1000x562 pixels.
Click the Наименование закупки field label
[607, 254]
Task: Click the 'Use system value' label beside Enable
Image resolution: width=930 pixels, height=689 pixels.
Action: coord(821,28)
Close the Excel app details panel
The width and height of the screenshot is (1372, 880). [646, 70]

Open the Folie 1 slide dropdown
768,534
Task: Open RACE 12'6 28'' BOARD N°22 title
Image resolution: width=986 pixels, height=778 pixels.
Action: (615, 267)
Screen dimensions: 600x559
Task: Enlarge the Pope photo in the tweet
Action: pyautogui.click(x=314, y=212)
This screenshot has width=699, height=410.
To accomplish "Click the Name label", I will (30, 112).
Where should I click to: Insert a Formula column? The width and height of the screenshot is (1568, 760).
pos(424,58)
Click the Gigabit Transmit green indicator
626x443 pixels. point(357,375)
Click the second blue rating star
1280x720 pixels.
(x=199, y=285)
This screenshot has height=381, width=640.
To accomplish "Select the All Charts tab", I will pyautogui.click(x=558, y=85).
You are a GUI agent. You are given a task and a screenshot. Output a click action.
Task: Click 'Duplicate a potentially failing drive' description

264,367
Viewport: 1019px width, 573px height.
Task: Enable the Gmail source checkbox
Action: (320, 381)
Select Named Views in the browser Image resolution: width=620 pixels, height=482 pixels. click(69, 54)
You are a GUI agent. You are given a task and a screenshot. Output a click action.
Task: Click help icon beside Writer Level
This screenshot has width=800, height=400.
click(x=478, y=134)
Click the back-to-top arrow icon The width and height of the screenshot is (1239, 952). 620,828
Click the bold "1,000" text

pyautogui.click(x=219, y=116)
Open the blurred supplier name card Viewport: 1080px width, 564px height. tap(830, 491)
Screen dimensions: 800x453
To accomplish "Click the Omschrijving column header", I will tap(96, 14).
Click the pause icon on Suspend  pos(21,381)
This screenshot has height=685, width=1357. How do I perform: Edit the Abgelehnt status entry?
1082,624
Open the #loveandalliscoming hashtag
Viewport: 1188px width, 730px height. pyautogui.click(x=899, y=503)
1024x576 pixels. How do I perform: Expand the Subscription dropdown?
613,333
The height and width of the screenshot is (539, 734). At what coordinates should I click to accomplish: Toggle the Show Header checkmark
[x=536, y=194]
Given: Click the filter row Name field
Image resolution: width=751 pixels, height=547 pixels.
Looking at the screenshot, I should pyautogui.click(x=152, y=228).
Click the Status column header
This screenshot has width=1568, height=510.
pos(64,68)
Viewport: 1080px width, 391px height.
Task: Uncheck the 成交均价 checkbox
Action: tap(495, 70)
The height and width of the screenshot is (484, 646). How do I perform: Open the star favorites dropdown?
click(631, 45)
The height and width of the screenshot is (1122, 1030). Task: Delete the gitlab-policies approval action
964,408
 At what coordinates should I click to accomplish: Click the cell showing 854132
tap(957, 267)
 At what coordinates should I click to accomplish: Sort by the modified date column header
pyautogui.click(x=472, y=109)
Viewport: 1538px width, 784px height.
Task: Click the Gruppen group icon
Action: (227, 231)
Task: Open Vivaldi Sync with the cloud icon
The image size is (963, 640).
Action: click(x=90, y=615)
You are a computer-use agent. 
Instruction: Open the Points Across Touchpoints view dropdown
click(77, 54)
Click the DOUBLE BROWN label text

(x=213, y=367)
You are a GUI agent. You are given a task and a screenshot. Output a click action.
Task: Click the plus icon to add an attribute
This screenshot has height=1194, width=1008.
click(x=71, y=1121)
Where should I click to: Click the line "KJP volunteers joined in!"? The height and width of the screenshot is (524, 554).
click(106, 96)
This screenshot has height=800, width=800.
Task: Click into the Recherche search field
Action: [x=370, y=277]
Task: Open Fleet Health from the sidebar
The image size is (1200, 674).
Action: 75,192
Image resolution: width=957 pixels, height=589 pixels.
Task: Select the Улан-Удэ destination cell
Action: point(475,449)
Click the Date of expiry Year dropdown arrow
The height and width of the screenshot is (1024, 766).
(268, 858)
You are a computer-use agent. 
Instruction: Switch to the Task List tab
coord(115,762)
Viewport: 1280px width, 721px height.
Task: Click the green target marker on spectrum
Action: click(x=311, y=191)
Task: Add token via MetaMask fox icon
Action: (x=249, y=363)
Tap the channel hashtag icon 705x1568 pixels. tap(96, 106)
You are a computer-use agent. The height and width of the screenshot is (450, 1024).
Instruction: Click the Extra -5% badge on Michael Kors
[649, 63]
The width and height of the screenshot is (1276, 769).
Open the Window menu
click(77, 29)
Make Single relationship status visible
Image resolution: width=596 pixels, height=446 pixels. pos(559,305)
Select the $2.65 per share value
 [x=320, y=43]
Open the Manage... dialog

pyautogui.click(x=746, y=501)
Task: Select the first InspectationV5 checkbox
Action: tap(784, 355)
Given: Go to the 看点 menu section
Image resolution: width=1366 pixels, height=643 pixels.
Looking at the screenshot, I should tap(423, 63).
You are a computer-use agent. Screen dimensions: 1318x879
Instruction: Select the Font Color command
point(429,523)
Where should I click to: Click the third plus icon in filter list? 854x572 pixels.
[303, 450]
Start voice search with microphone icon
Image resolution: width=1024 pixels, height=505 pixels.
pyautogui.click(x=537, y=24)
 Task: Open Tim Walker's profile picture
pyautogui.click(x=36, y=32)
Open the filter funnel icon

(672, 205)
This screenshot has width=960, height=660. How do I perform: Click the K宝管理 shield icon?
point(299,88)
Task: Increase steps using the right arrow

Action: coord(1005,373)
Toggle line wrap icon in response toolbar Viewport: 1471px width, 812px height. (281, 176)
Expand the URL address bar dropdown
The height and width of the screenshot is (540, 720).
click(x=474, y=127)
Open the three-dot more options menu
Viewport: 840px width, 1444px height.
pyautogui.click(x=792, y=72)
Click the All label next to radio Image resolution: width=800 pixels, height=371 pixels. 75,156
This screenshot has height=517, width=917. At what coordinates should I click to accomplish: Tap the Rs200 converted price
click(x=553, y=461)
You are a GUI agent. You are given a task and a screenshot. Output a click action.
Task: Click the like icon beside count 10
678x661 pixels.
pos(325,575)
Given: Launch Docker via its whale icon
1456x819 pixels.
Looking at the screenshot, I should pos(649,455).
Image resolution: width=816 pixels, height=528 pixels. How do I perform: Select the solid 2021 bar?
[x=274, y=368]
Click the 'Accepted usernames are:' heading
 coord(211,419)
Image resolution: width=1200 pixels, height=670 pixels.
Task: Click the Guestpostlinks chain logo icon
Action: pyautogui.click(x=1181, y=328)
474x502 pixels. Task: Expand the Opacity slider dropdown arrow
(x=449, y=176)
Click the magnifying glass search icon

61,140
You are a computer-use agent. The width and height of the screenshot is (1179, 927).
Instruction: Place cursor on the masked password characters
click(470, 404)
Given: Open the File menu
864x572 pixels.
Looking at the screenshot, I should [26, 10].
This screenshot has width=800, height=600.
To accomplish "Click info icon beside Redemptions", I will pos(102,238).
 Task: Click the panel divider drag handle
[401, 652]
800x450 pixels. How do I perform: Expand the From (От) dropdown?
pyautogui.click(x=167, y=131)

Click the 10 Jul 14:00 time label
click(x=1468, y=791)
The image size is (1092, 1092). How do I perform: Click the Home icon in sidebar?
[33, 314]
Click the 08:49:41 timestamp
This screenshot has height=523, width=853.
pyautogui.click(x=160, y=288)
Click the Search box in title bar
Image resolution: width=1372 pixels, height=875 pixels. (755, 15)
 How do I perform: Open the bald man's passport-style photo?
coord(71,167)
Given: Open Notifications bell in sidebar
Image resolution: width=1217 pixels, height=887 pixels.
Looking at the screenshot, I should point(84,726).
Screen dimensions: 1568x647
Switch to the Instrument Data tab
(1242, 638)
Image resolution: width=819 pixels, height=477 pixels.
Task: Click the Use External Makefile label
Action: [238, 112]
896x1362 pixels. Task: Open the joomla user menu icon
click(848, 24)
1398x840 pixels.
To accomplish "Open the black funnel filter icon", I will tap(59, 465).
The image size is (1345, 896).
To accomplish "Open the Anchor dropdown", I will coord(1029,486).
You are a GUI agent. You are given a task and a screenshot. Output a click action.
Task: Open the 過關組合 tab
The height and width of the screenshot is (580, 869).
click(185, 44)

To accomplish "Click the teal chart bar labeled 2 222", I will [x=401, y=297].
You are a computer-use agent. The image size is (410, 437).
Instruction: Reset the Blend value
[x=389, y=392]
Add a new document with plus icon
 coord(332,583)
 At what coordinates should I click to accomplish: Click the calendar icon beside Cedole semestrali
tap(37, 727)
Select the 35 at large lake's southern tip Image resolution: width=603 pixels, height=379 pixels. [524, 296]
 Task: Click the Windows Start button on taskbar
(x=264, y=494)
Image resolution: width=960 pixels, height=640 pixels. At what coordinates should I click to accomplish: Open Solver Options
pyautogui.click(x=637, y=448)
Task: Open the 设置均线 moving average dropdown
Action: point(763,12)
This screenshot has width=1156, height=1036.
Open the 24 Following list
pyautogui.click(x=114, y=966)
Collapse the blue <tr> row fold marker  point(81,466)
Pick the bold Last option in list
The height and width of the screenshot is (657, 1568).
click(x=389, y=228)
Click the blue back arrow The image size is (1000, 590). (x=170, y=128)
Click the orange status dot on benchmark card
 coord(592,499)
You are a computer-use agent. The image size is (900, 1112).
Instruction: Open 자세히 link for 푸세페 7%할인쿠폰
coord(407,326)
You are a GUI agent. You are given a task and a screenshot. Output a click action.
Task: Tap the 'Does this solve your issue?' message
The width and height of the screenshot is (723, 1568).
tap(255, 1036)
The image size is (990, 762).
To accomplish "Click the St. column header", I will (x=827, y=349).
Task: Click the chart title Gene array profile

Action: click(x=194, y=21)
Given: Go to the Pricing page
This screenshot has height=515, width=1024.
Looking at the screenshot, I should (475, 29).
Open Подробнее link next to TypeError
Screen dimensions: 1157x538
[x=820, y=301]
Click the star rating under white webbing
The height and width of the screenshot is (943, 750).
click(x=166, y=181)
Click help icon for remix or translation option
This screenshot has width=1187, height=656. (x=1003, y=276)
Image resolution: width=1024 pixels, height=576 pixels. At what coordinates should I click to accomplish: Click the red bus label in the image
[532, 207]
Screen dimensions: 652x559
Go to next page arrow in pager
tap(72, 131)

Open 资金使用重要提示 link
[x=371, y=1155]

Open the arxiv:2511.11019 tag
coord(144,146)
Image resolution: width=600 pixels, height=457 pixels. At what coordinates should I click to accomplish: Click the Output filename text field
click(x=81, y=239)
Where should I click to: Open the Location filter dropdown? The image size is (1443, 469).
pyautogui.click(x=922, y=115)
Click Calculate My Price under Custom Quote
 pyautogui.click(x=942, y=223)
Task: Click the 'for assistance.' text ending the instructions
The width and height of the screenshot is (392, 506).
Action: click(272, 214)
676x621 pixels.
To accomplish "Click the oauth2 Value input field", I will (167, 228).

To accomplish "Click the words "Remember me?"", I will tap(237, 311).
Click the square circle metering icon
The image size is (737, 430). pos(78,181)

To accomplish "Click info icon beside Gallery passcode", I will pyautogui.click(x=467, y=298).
☆ ☆ ☆ ☆ ☆
EXERCISE BRIEF:
Using the entries above, repeat only the lines from the one containing "Instruction: Select the Font Color command" through the one containing "Click the All", end lines included.

ANSWER FOR THIS EXERCISE:
Instruction: Select the Font Color command
point(429,523)
Where should I click to: Click the third plus icon in filter list? 854x572 pixels.
[303, 450]
Start voice search with microphone icon
Image resolution: width=1024 pixels, height=505 pixels.
pyautogui.click(x=537, y=24)
 Task: Open Tim Walker's profile picture
pyautogui.click(x=36, y=32)
Open the filter funnel icon

(672, 205)
This screenshot has width=960, height=660. How do I perform: Click the K宝管理 shield icon?
point(299,88)
Task: Increase steps using the right arrow

Action: coord(1005,373)
Toggle line wrap icon in response toolbar Viewport: 1471px width, 812px height. (281, 176)
Expand the URL address bar dropdown
The height and width of the screenshot is (540, 720).
click(x=474, y=127)
Open the three-dot more options menu
Viewport: 840px width, 1444px height.
pyautogui.click(x=792, y=72)
Click the All label next to radio Image resolution: width=800 pixels, height=371 pixels. 75,156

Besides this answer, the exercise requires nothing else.